Exercise input:
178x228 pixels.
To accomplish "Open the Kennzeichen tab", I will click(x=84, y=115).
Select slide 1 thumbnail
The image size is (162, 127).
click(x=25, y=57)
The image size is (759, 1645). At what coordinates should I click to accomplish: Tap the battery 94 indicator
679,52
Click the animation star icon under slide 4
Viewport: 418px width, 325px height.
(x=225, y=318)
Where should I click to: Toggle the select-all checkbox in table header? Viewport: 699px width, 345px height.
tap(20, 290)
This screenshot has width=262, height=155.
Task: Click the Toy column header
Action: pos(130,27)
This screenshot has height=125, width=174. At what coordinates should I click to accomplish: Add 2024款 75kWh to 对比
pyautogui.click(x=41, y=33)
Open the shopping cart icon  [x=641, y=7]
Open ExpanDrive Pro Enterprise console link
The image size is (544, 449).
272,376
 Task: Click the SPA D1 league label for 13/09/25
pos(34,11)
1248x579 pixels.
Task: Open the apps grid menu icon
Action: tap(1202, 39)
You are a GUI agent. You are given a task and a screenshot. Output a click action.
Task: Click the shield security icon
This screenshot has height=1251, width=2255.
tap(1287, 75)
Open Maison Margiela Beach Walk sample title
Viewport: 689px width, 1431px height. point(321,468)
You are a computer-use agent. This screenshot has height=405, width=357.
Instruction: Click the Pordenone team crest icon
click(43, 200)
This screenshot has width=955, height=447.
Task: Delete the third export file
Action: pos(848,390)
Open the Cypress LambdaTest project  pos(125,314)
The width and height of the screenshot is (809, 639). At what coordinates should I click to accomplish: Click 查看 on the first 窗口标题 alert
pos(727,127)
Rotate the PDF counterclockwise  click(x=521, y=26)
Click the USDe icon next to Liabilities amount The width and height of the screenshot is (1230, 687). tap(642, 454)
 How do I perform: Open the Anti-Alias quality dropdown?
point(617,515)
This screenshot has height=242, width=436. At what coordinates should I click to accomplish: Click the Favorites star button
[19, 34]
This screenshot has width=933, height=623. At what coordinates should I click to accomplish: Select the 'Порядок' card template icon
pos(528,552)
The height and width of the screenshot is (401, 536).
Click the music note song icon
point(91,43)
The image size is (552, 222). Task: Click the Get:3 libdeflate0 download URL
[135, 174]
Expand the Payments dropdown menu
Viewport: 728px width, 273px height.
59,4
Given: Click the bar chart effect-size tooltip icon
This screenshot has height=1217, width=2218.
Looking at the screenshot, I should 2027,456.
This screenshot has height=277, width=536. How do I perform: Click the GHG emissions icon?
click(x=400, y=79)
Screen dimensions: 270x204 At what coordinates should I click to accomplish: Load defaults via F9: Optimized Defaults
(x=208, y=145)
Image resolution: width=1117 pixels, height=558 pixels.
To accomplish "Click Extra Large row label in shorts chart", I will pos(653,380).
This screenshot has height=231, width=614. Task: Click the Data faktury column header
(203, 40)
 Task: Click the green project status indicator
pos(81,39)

Problem description: Reproduce verbatim the lines of the material from the one containing "You are a computer-use" through the one containing "Action: pos(848,390)", including both.

Finished exercise:
You are a computer-use agent. This screenshot has height=405, width=357.
Instruction: Click the Pordenone team crest icon
click(43, 200)
This screenshot has width=955, height=447.
Task: Delete the third export file
Action: pos(848,390)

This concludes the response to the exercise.